A lei se define como direito positivo encarnado na linguagem e dotado de poder absoluto. O direito do povo é anterior à lei, é o seu conteúdo, lhe conferindo eficácia e eficiência. A lei é o órgão do direito do povo. Savigny diz que o objeto de ocupação do jurista é a convicção comum do povo, ou seja, o “espírito do povo”, fonte originária do direito, que dá o sentido histórico ao direito, demonstrado como direito e sociedade evoluem juntos numa relação mutua de influência e transformação, um refletindo o anseio do outro.
O posicionamento adotado por Savigny é reforçado pelas idéias de Ronaldo Leite Pedrosa que assevera o seguinte:
“Destaco que o direito não é apenas um conjunto de regras. É muito mais do que isso. As regras, escritas (leis), são um dos instrumentos de aplicação e atuação do direito, que se vale de outros componentes em sua configuração. Temos assim, ao lado das leis, a doutrina, a jurisprudência, os costumes, os princípios gerais, que, somados, compõem o conceito de Direito. E esses elementos, em conjunto, aplicados, buscam atingir o ideal supremo, que é a obtenção da justiça.”

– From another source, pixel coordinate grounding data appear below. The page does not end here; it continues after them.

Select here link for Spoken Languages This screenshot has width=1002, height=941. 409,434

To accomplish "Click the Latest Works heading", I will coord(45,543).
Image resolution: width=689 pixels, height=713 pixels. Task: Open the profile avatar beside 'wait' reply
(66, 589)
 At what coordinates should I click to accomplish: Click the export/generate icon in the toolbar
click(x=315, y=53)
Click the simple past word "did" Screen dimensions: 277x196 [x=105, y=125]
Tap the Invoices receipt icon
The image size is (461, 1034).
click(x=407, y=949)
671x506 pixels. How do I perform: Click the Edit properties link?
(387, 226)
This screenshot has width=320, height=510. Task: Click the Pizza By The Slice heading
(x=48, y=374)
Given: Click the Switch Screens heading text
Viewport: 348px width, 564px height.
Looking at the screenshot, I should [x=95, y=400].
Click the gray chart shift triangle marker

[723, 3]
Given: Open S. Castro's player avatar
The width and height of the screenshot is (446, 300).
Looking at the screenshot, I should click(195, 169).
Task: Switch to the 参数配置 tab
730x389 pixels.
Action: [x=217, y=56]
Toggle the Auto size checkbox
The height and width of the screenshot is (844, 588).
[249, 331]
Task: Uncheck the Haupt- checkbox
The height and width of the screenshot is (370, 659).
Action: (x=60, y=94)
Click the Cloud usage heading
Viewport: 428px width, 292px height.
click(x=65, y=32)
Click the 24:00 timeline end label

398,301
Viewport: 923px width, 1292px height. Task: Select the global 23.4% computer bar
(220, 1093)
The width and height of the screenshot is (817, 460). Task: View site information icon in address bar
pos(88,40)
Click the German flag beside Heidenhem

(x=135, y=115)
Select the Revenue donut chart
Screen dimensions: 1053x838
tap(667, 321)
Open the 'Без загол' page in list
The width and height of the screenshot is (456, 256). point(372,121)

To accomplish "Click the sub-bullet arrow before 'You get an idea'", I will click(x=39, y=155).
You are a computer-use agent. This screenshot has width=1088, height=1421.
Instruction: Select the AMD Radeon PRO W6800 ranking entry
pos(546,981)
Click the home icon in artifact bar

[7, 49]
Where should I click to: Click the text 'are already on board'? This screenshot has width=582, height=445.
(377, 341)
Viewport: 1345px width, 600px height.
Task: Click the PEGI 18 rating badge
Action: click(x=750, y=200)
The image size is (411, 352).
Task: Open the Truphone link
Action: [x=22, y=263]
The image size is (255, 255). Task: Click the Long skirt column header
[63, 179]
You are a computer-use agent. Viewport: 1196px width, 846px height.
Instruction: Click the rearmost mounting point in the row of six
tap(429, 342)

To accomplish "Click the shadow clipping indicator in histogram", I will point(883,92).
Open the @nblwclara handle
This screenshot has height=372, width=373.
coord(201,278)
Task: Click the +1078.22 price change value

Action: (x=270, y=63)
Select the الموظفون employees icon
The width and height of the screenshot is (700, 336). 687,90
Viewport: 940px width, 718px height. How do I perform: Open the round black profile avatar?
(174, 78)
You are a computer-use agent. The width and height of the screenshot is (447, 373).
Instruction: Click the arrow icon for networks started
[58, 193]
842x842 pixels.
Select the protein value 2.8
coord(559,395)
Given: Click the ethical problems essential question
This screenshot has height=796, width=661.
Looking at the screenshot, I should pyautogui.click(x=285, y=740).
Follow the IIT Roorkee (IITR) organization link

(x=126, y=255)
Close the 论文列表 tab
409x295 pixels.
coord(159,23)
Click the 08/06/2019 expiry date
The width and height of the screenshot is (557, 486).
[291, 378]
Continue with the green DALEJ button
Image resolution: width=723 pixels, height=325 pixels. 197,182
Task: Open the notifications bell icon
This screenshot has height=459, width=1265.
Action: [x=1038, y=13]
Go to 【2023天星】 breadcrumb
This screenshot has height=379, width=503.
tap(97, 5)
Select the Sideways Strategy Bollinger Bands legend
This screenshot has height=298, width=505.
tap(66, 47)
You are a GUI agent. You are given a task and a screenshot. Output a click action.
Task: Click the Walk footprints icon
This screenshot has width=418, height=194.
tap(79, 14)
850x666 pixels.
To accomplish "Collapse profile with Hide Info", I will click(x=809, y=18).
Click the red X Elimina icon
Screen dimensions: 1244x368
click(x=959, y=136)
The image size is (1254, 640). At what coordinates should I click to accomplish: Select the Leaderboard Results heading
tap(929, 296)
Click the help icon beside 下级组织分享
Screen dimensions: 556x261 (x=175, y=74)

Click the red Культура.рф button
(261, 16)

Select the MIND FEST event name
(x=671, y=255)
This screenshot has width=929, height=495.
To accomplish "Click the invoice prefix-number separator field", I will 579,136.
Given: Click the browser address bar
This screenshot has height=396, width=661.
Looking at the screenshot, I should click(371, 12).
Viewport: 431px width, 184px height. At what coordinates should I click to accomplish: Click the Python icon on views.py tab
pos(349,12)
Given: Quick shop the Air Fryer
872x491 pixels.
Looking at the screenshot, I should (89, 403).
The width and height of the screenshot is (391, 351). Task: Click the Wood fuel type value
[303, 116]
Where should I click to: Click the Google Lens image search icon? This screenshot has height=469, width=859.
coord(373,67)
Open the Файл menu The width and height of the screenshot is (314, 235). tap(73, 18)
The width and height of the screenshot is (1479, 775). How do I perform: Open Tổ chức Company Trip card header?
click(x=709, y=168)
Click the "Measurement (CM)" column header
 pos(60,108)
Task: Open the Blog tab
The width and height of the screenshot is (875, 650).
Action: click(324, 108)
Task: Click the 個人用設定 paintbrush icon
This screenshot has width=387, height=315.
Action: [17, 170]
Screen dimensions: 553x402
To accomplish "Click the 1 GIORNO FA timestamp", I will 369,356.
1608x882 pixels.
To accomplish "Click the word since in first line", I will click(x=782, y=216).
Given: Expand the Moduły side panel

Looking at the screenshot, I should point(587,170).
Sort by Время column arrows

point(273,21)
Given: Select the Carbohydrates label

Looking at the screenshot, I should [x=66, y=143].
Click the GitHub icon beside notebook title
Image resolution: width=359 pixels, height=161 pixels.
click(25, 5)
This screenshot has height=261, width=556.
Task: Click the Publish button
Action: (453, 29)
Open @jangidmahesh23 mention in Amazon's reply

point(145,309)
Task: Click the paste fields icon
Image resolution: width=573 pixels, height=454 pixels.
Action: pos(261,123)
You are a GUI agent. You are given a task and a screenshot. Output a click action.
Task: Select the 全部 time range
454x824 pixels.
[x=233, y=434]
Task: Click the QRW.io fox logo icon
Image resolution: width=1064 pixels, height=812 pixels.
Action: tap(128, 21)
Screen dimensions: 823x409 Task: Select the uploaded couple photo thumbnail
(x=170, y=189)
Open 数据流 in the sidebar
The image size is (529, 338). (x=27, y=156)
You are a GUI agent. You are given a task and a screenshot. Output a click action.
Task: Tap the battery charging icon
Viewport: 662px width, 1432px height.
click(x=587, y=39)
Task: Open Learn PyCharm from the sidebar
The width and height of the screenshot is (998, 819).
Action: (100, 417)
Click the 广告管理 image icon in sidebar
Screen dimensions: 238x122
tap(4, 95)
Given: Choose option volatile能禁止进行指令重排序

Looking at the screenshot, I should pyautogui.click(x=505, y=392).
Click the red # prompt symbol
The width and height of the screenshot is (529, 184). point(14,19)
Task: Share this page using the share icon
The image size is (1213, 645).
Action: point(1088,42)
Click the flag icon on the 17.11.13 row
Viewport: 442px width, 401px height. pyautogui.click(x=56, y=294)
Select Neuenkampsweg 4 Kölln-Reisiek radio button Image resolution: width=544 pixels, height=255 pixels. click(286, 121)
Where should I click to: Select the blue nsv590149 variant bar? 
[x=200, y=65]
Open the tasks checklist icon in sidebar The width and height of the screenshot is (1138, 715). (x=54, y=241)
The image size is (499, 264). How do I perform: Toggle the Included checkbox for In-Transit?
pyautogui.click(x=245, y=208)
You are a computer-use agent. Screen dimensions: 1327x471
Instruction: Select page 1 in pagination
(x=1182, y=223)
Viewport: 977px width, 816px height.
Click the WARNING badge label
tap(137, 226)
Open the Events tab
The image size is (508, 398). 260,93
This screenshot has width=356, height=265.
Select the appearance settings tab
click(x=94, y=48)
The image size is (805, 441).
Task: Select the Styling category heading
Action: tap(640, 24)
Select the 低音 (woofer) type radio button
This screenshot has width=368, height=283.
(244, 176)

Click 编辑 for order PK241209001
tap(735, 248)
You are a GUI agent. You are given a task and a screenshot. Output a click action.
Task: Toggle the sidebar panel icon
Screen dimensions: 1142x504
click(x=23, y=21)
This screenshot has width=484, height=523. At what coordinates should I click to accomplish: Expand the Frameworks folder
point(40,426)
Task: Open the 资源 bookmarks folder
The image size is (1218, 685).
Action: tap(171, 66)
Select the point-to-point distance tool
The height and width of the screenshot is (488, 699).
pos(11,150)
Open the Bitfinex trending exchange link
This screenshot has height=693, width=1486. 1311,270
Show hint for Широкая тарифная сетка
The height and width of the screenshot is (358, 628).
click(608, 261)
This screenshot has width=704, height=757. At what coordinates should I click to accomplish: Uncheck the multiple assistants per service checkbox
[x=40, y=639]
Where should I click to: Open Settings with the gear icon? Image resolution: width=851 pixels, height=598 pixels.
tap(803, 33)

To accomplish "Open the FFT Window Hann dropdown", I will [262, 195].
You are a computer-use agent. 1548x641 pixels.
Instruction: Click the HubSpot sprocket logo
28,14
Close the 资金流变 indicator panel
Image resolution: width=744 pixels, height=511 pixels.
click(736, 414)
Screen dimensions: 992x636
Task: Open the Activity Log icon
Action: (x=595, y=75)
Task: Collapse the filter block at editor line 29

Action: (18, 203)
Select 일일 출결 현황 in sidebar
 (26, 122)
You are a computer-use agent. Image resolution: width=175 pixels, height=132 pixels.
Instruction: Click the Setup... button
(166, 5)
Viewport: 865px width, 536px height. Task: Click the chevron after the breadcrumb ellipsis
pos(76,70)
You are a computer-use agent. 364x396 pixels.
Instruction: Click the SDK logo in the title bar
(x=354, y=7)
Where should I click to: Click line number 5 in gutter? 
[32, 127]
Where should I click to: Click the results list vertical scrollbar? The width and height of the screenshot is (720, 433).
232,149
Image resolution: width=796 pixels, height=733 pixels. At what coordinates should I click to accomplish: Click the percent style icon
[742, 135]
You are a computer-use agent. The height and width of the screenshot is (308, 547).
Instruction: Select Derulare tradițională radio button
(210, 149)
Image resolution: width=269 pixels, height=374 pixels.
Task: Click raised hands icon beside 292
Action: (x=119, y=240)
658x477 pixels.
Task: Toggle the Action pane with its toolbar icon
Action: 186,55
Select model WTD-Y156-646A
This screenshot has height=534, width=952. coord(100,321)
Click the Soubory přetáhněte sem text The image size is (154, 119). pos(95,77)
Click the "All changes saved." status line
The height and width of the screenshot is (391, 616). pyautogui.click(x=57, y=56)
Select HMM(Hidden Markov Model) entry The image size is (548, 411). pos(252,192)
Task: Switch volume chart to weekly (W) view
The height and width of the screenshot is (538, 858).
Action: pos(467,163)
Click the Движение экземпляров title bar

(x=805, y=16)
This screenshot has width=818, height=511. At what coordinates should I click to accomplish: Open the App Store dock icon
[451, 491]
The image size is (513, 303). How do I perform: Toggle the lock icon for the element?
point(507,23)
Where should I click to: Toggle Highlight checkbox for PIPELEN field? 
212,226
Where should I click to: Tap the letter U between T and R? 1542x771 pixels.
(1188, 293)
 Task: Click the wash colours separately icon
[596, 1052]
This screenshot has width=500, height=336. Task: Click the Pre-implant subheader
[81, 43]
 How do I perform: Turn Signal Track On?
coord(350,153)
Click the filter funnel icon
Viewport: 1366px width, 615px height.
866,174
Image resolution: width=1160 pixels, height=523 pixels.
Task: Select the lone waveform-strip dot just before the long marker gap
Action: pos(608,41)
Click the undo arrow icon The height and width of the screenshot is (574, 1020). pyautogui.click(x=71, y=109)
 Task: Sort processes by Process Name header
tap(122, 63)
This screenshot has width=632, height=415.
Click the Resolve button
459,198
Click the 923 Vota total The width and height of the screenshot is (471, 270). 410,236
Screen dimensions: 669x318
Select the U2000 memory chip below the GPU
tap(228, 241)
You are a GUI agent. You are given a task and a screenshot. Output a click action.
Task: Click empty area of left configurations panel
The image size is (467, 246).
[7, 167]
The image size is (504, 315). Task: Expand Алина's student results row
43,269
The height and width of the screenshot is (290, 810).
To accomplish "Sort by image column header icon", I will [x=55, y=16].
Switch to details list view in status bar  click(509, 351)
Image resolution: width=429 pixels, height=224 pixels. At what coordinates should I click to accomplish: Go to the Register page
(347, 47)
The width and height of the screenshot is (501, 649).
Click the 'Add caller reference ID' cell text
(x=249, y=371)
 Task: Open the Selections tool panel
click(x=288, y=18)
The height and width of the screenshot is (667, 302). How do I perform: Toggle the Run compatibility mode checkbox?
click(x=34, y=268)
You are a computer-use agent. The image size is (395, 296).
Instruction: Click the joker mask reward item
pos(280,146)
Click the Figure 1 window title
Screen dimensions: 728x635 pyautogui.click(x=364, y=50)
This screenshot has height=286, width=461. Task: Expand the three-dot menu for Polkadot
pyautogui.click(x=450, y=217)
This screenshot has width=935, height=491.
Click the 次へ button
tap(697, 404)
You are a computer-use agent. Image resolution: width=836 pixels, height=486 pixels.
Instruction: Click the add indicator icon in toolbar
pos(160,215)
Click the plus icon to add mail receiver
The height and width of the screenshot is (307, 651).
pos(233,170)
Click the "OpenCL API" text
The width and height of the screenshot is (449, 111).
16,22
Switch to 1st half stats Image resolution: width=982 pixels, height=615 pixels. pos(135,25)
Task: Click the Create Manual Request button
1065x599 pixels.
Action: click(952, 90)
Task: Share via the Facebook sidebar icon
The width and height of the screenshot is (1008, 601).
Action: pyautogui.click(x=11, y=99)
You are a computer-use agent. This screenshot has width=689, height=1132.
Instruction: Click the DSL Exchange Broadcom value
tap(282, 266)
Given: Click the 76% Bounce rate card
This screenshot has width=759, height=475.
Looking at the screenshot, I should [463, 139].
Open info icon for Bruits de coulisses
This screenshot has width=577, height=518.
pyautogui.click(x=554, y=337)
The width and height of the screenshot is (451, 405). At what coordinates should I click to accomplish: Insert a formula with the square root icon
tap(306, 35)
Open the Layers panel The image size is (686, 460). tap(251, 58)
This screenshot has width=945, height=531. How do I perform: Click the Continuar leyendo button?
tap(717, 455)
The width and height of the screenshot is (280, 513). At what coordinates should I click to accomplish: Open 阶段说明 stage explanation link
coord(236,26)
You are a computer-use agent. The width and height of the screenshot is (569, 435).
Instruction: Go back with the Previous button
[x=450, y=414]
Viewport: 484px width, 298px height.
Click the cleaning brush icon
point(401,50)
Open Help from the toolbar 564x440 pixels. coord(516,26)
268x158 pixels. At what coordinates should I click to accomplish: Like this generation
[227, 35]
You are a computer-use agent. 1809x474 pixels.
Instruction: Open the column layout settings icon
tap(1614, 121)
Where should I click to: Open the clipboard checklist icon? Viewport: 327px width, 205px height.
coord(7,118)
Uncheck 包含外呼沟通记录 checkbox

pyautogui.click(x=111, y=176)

Saber como um ordenamento jurídico surgiu é um trabalho por demais complexo, ainda mais nas civilizações que não dominavam a escrita, e, portanto não deixarem elementos escritos que possam ser referendados como marco inicial do Direito, nestas. No entanto é de fácil dedução que qualquer agrupamento humano, por mais simplório que fosse, possuía regras de convivência tanto entre os seus membros, como deste com membros de outros grupos. Mesmo no grupo onde a regra geral era de que o mais forte detinha o direito, havia um regramento que condenava as relações existentes, refletindo que o direito ou um ordenamento jurídico é algo isolado, muito pelo contrário, mantendo uma relação complexa com outras ciências é com vários elementos de que compõem o corpo social, esse posicionamento coaduna com as palavras de Wolkmer, que afirma:
“Trata-se de pensar a historicidade do direito, no que se refere à sua evolução histórica, suas idéias e suas instituições, a partir de uma reinterpretação das fontes do passado sob o viés da interdisciplinaridade (social, econômico e político) e de uma reordenação metodológica, em que o fenômeno jurídico seja descrito sob uma perspectiva desmistificadora.”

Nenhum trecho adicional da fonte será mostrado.